Oh, here it is, suckers always get punched. Hibbling in a hubble, the bubble about to burst. Ricobounds and rebochets and a ball over the top. McAteer bounding away alone, sinking in the quicksand and passing behind Tom, Dick and Harry, his three chortling chums.
I have the solemn duty to report that one minute was added. Movement continued, but humanity did not advance.
Dour, dire and delightful in its own way.
Second half – Low winter sun
There are things known and there are things unknown, and in between are the doors of perception. Turn off your mind, relax and float downstream. Come take a trip through that door into the second half, a world between worlds, where there is nothingness and being, and being nothing is everything there is.
Be warned, the man who comes back through the door in the wall will never be quite the same as the man who went out.
Neither team made any changes at half time, though the Plucky Ones replaced McAtee with Jarvis.
Pollock down. And back up again. Pollock down again, Pollock up again. You're never gonna keep him down.
Shall we sing some songs that remind us of the good times?
Gerrinto'em, gerrinto'em, gerrinto'em, gerrinto'em. In this bungle, this mighty jungle the lying sleep tonight.
Football? You jest, this is a Rorschach test. What do you see in these images?
I really must get round to marvellous Mr McIveen's magical trip down Mariners memory lane. 'Twas the season of Mike Brolly after all. Tra-la-la-la-la, la-la-la-la.
Follow me in merry measure while I tell of yuletide treasure. Bennett's corner lacked elevation, so no elation. Ah, fool's gold as we watch him sinking.

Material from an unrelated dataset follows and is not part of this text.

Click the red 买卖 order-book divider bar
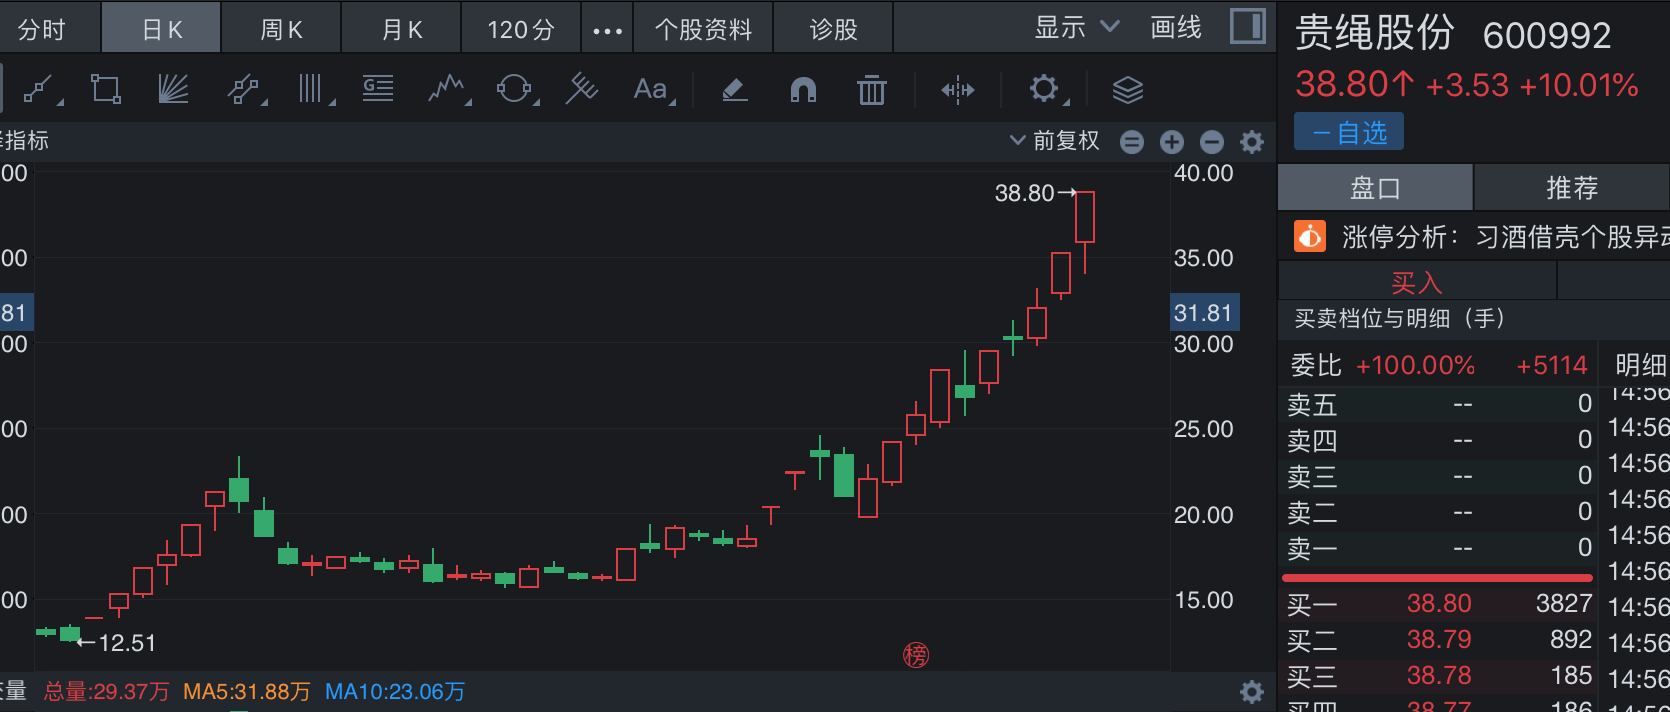This screenshot has height=712, width=1670. point(1436,577)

Boys running round in a field, live and exclusive on MarinersWorld. Why do we always end up chasing the Haxey Hood when we two meet?
Turn and face the strange, there's gonna have to be a different man up front. It's time for some dull Matt Green. Off came Mr Offside, who wasn't even offside much, such was his minor contribution to road safety in North Lincolnshire during the restive festive period. Ladies and gentlemen of the jury, a different kind of non-League striker, that'll confuse the little lads from the land of rusty pluck. There'll be no more rabble dousing from Kyle Bennett either as The Hollow One realised he'd got to get Edwards into this life.

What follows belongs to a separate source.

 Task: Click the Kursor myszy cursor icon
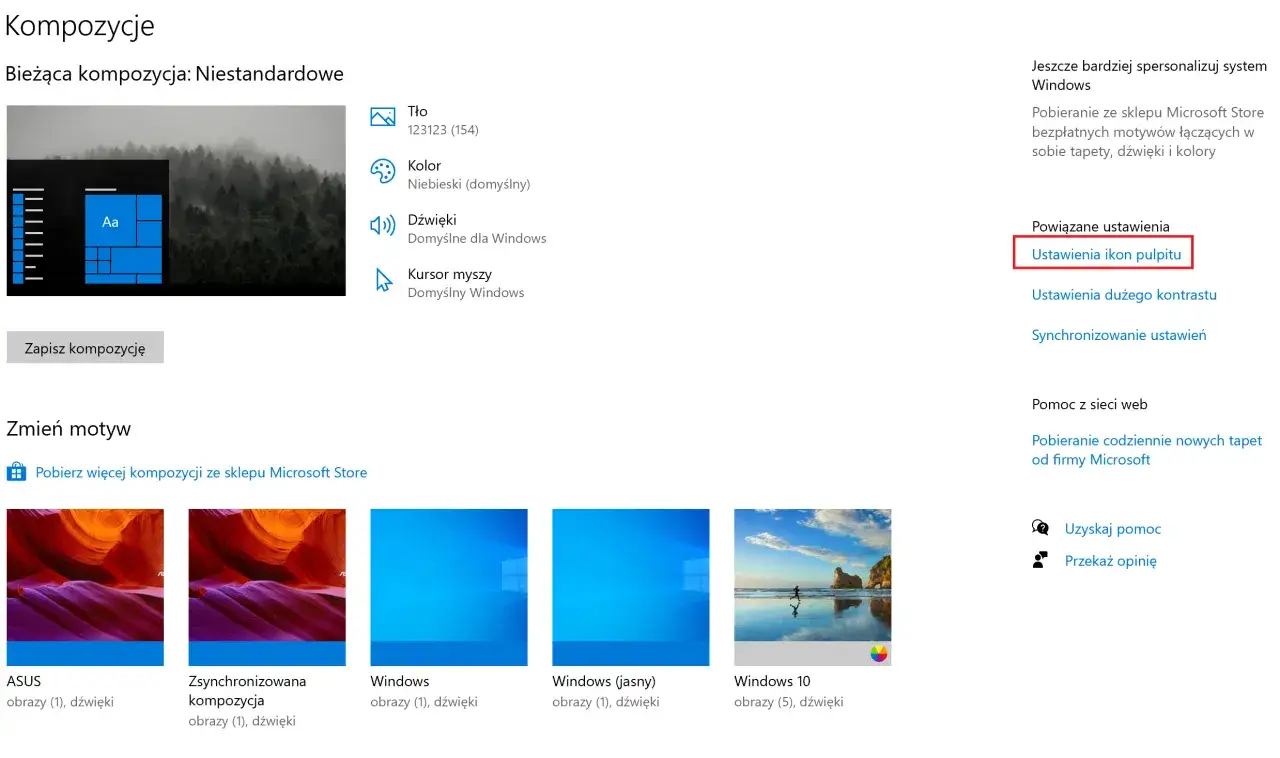click(x=383, y=280)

And half way through the half an event barely worthy of a brain cell, but we beggars cannot choose from a full vegetable counter. A free kick parallel with Holloway's toes and in a parallel universe the Plucky Ones were paying attention. Hewitt passed straight down the touchline to the unmarked Morais, and the world was at his feet, if not in motion. C'mon, beat the man, take him on, all you got to do Filipe is move your feet and kinda shake your body to the driving beat. A cross and two Townites tackled each other.
And now the music's over, so turn off the light.

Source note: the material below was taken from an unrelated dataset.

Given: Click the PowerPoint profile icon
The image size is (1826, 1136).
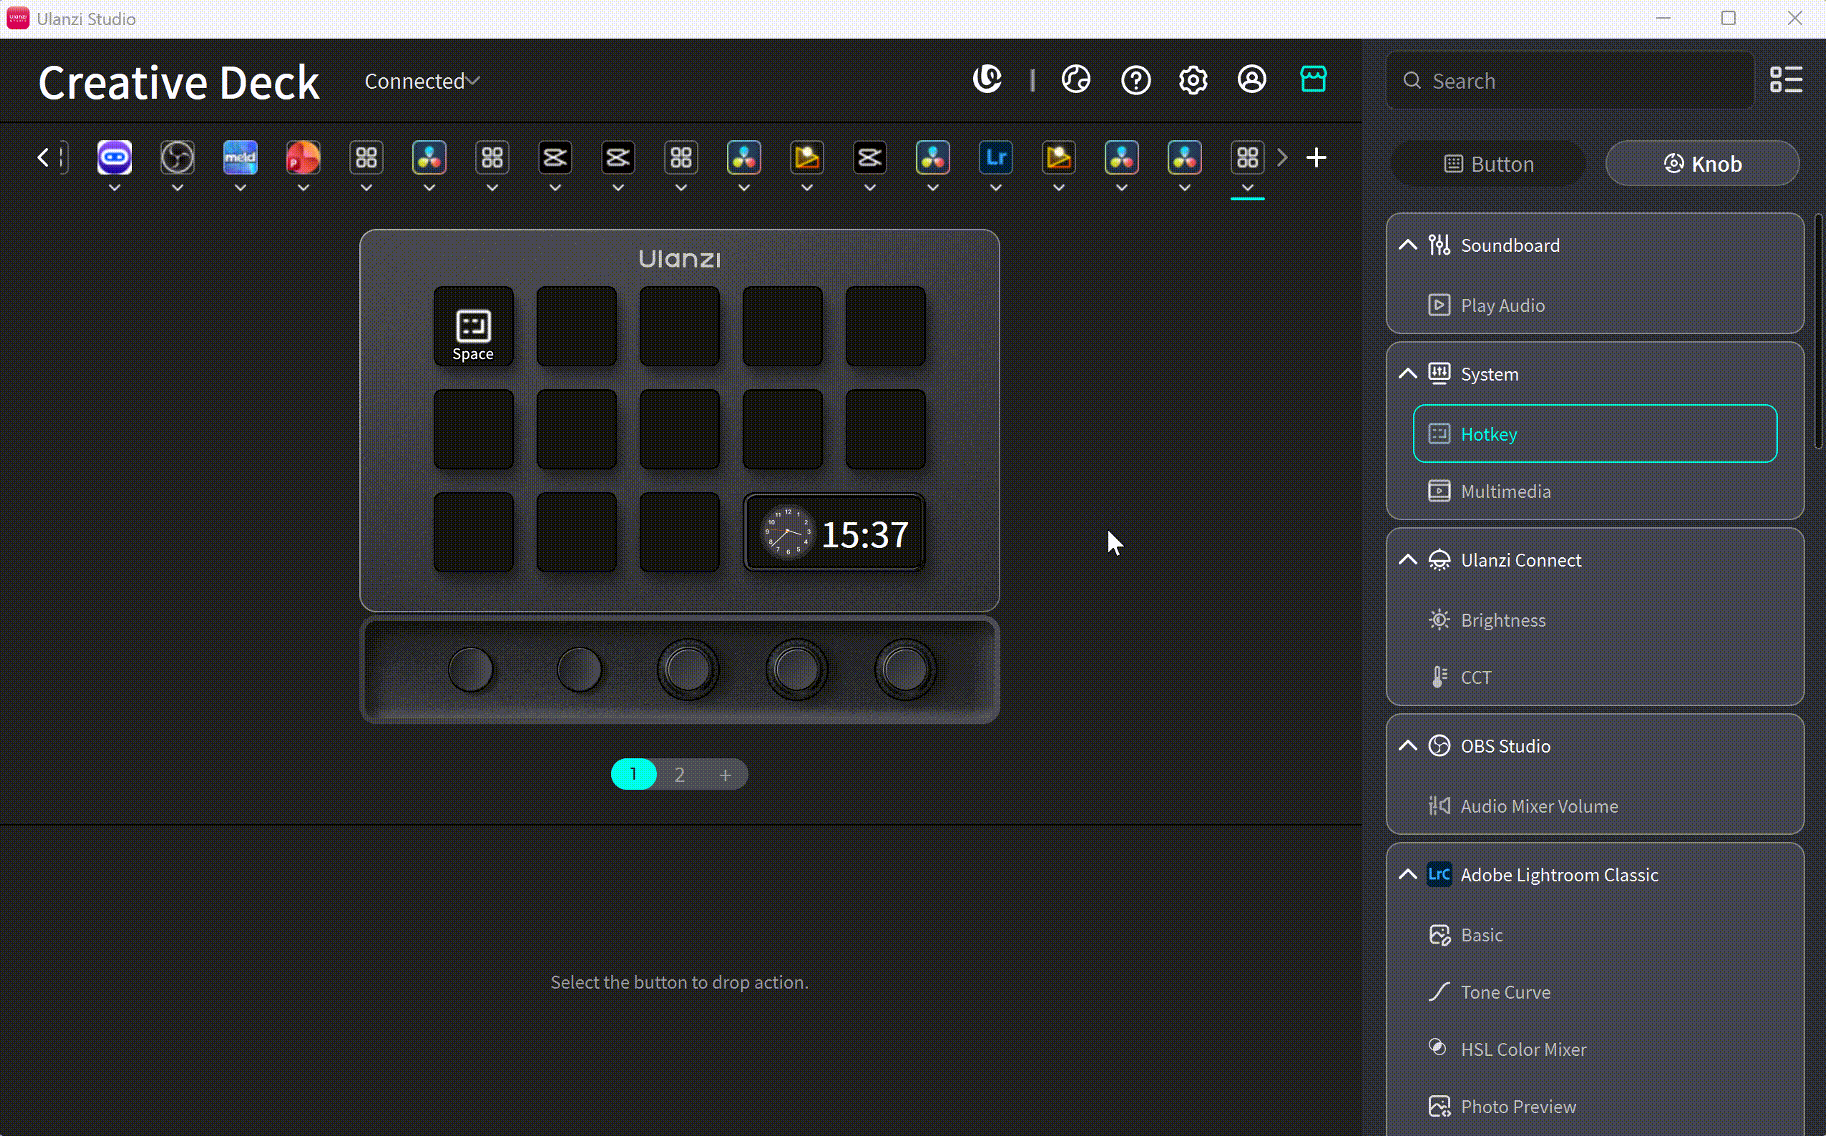Looking at the screenshot, I should coord(303,158).
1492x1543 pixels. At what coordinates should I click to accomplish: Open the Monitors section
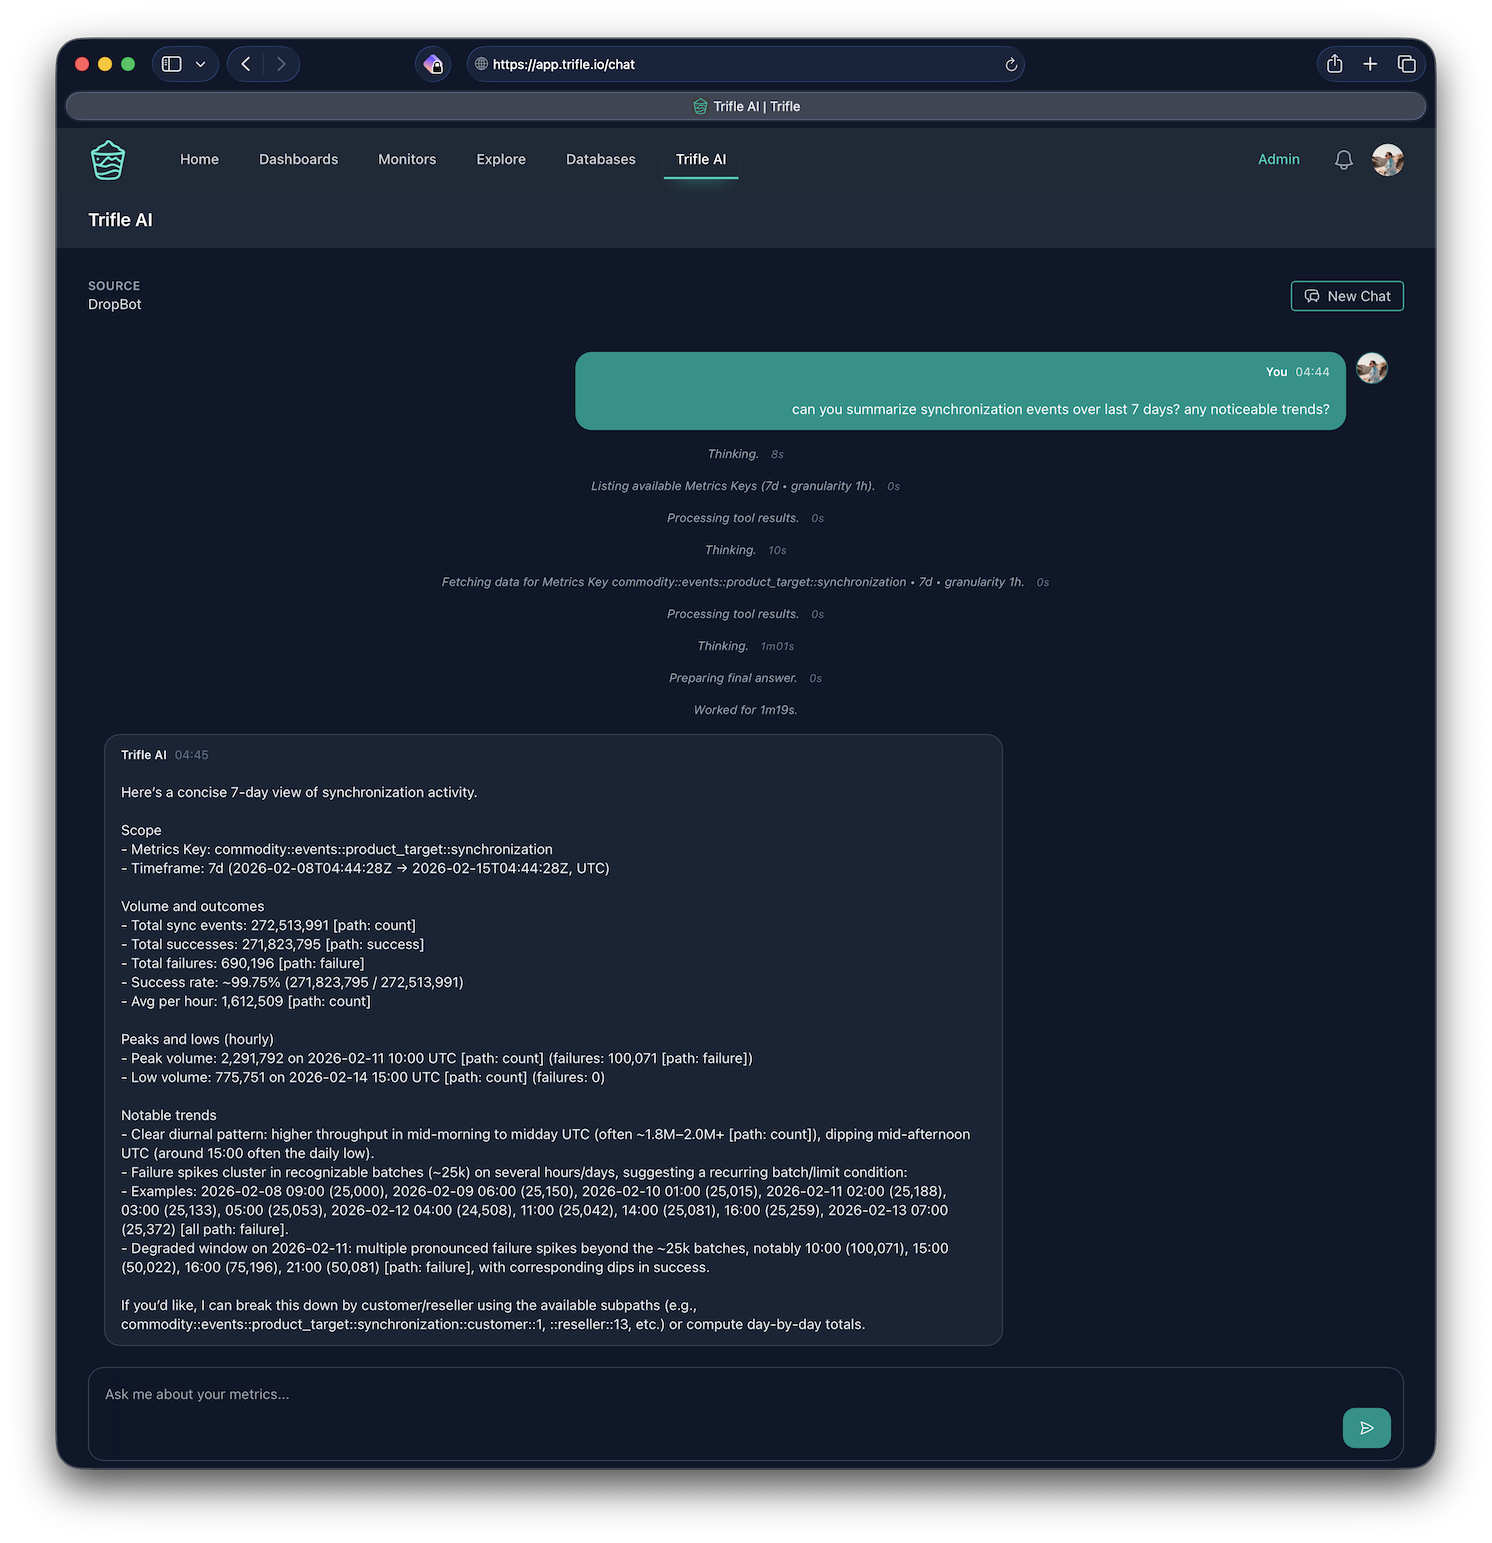(406, 159)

In the shadow of the Frozen HorseBeer Stand, Edwards jinkled and winkled around Clarke, who simply stood his ground, turned around and leant shoulder first into the face of the future. A booking for Clarke and for the incandescent laughing gnome.
Jackson in action, dispossessing Onariase and slaloming in a straight line to slice not even into the side netting. This, my fine feathered friends, was the acme of adequacy in this alternative reality. We never ever had it so good again.
The Bunnymen? An echo of their sins of the past, Mr Baraclough as Lofty Loft fell over his own publicity, seeking salvation in fraudulent falling. We have no truck with fraudsters round here, at this end of the week anyway.
More change for changes sake as Beestin floated off like a butterfly, Jackson became a Tilley twirl and Starbuck replaced Morais.
Facts are many but the truth is one! A Spokes scoop was headed away by the cut out of Moira, or perhaps Big John. Anyway, anyhow, it didn't go anywhere that pleased.
Trust your instincts, do the unexpected, find the others. An Eisa free kick sailed on the solar winds for a throw-in far, far away. Scunnies broken hearted. Ah, Eisa, always moving but going nowhere. So what becomes of the broken hearted? All that's left is an unhappy ending.
Five minutes were not added, as Eisa repeated his sin and the peeping yellow peril gave up on this ghost of a game a full 13 seconds early.